Na Copa das surpresas, os japoneses quase surpreenderam o mundo fazendo dois gols na favoritaça Bélgica. Torcedores brasileiros já comemoravam o possível adversário menos complicado quando veio a virada. Em lugar de segurar a bola, como manda a prudência, os japoneses mandaram um último escanteio para dentro da área adversária. Seria como eu (1m59cm) disputando uma bola aérea com a Katia Suman (1m84cm). Claro que um belga gigante deixou os orientais baixinhos para trás – e o gol da virada veio nos segundos finais da prorrogação. A vitória exige cuidados. É bom tratar dela como uma porcelana que pode quebrar a cada instante, porque se espatifa mesmo. Não sobra nada do sonho. Depois não adianta chorar.

Vendo a derrota por virada dos japoneses, pensei em todas as vezes em que me imaginei já correndo para a consagração, mas dei de cara com o meu fracasso. No amor, sempre ele, foram muitos os resultados negativos. Parecia que a partida estava decidida, nada mais poderia alterar a classificação. Então, de repente, um erro de passe meu ou uma jogada desleal de alguém, e pronto. Perdia por virada. Como o fair play é fundamental nessas horas, ainda era obrigada a fazer cara de boa perdedora se cruzasse com os objetos da minha queda – quando o desejo, na verdade, era armar uma fiasqueira digna de menino Neymar.

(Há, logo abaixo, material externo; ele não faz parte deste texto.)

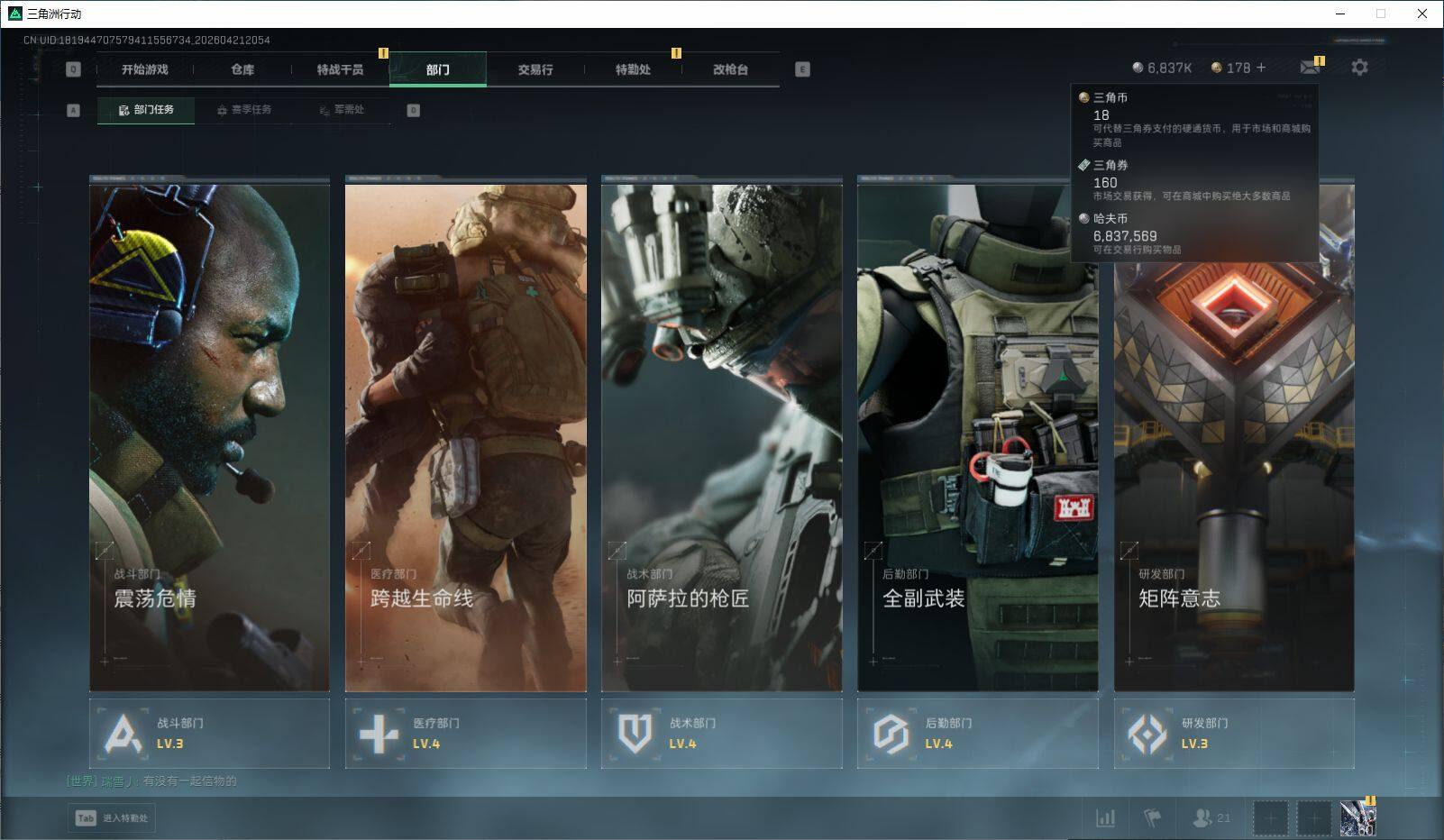
Task: Click the 战斗部门 LV.3 department button
Action: [x=209, y=734]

Saindo das categorias juvenis para a não menos batalhada classe dos veteranos, a gente aprende melhor a identificar as grandes frias e já não manda uma bola aérea para ser disputada entre um pitoco e um jerivá. Pelo contrário, é esse o único momento em que o escanteio curto é admitido. Você cobra e vai administrando até o apito final. No amor, na família, no trabalho, nas relações em geral, sempre que for preciso agir com cautela para não colocar tudo a perder, é isso que agora eu faço. Às vezes, dá uma gastura, ponderação demais deixa qualquer jogo monótono. Azar. A essa altura do campeonato, é preciso segurar o resultado.